Of note, group members say, “Aircraft with up-to-date inspections and connectivity continue to command premium attention.”

Preowned Private Jets By Size

In its market overview, IADA categorized its outlook of the market by aircraft type.

Large Cabin, Ultra-Long Haul Jets

According to the report, “Momentum is firming after a cyclical cool-down from the 2021-2023 peak. Corporate and ultra-high-net-worth individual (UHNWI) users prioritize nonstop intercontinental capability, particularly as in-person, multicountry dealmaking has normalized. Jetcraft’s 2025 outlook explicitly spotlights rising large-jet volume as a driver of the five-year pre-owned forecast. Pricing has stabilized; sellers of pedigree aircraft with current programs (engines/ APUs), connectivity, and fresh inspections still command attention.”

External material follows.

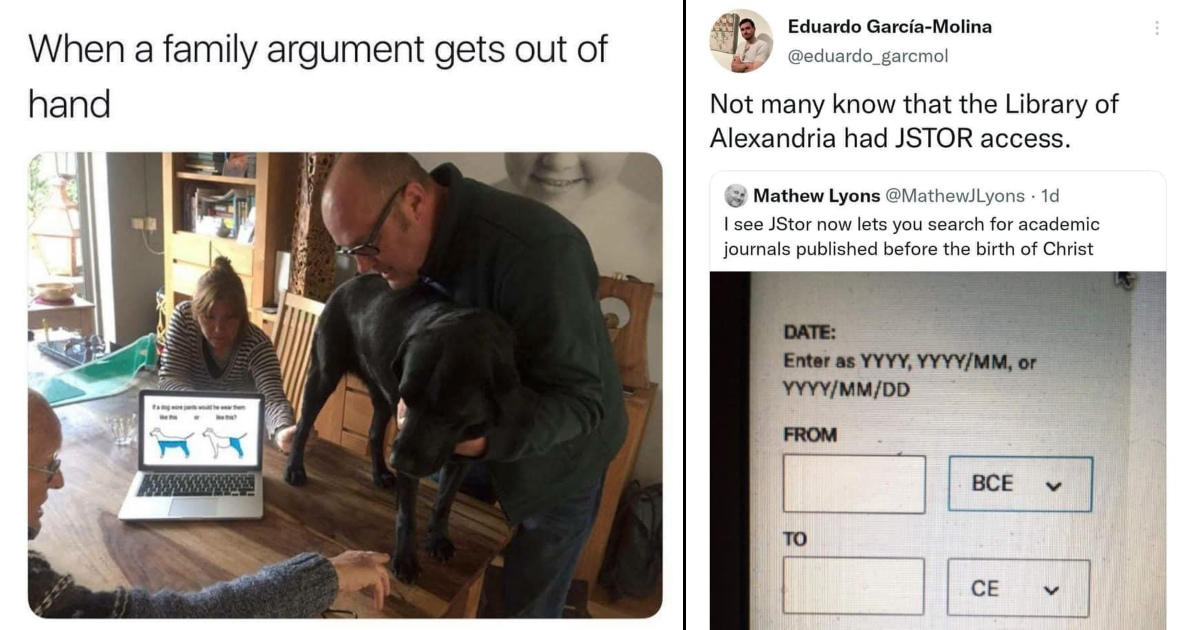Open the tweet's three-dot options menu
1200x630 pixels.
[1157, 28]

Super-Mid and Midsize Jets

IADA reports, “This category remains the liquidity engine of pre-owned deep buyer pools, ensuring broad mission utility. Normalized days-on-market and a gentle price reversion toward pre-surge trend lines define 2025. Financing availability and the reinstated bonus depreciation are especially catalytic here, as many U.S. buyers model total after-tax costs across five to seven years. Commentary from capital providers points to healthy interest in leases/financing as chief financial officers rethink capital allocation amid competing investments.”

Light Jets and Turboprops

Per IADA, “These workhorse categories benefit owner-pilots and charter providers. For high-quality airframes with up-to-date avionics, interiors, and paint, the bid/ask spread has narrowed. More price sensitivity is evident on older, higher time assets where upcoming maintenance events such as hot sections, props, and gear overhauls loom large for third-country operators.”

Supply Chain Issues

IADA said, “The supply-chain story is improving but not solved.”

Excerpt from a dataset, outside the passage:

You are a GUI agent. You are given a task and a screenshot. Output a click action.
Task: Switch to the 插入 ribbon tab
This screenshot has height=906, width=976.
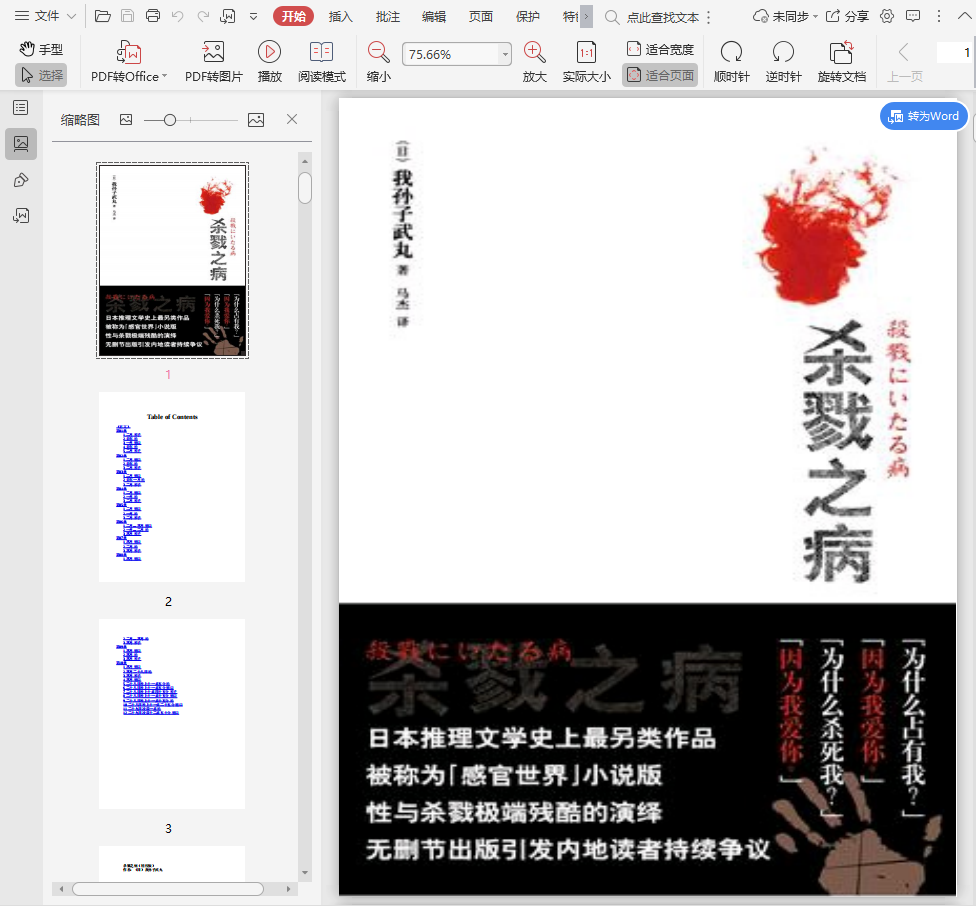[341, 16]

It said, “Aerospace still faces parts lead times, logistics snags, and labor scarcity. That affects new-delivery tempo and maintenance, repair, and overhaul turnaround times for heavy inspections, interiors, and avionics modifications, especially for popular large-cabin platforms.”

North America

In terms of the 12-month outlook, IADA says, “Demand is solid, especially in super-mid and large jets; U.S. tax expensing drives year-end activity; supply-chain constraints still elongate some refurbishment timelines; financing terms are steady for quality credit.”

For U.S. buyers and sellers, the July 2025 U.S.–EU understanding to preserve tariff-free trade for civil aircraft, engines, and parts “reduces a major uncertainty that had threatened to raise costs or delay cross-border maintenance and completions”

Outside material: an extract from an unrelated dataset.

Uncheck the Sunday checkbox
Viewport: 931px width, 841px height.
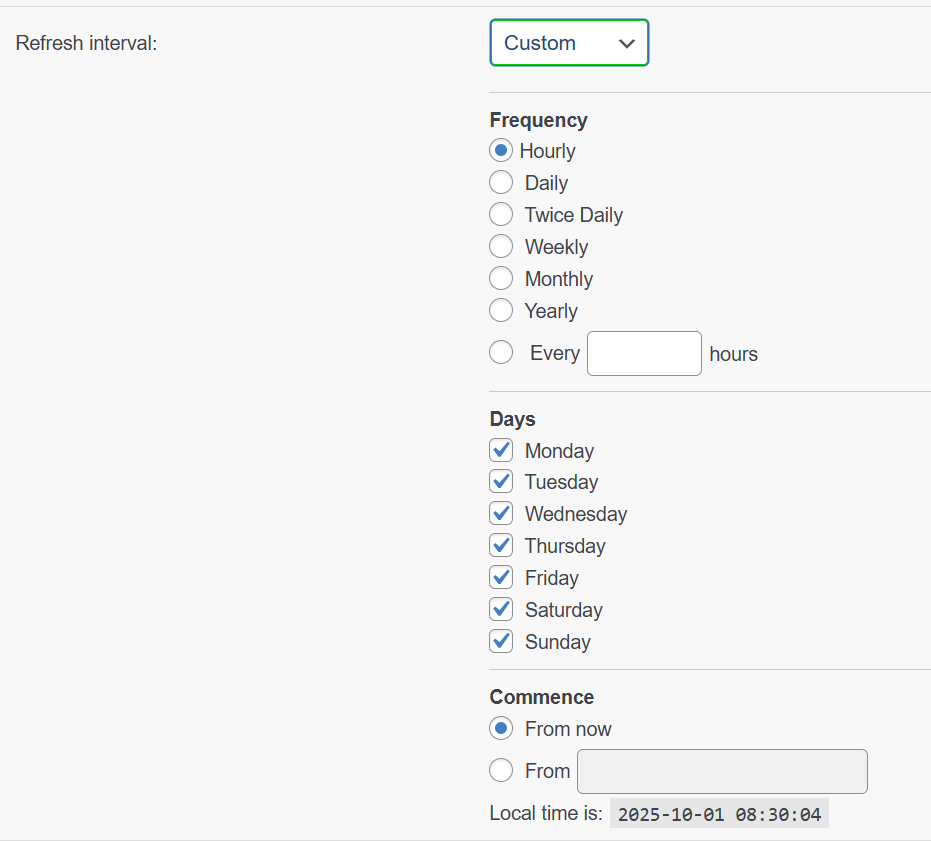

Also, “USTR’s rolling actions in 2025 on China Section 301 tariffs included extending certain exclusions through Aug. 31, 2025, useful for some components and tooling, though coverage is narrow and time-bound. The net effect for business aviation: Headline tariff risk on trans-Atlantic aircraft/parts flows is lower; China-related tariff exposure persists for specific categories of machinery and electronics in supply chains.”

5×5 Trading Founder John Odegard reported, “Our U.S. pipeline is the strongest we’ve seen since 2021, but it’s a more discerning market.”

The IADA vice chair continued, “Buyers want pedigree, programs and operational-ready aircraft. With 100% expensing back, year-end is shaping up to be busy, especially in super-mid and large cabins. Sellers with turnkey, market-ready aircraft stand to benefit the most.

Still, IADA noted, “NBAA’s technical guidance and law firm analyses emphasize that eligibility depends on first-use, placed-in-service timing, on or after Jan. 20, 2025, and satisfying the 50% business-use test under Internal Revenue Code Section 280F, each of which should be carefully documented with operational logs and tax counsel. In short, tax policy is again decisively pro-acquisition, but planning discipline matters.”

Private Jet Market Risks

However, it’s not all blue skies.

The deal group notes, “European SAF mandates climb through the decade; U.S. incentives remain in flux. Operator cost models and corporate ESG reporting will nudge retrofit and fleet choices, especially for multinational flight departments.”

Other risks include tightening credit, supply chain issues, and “trade policy drift.”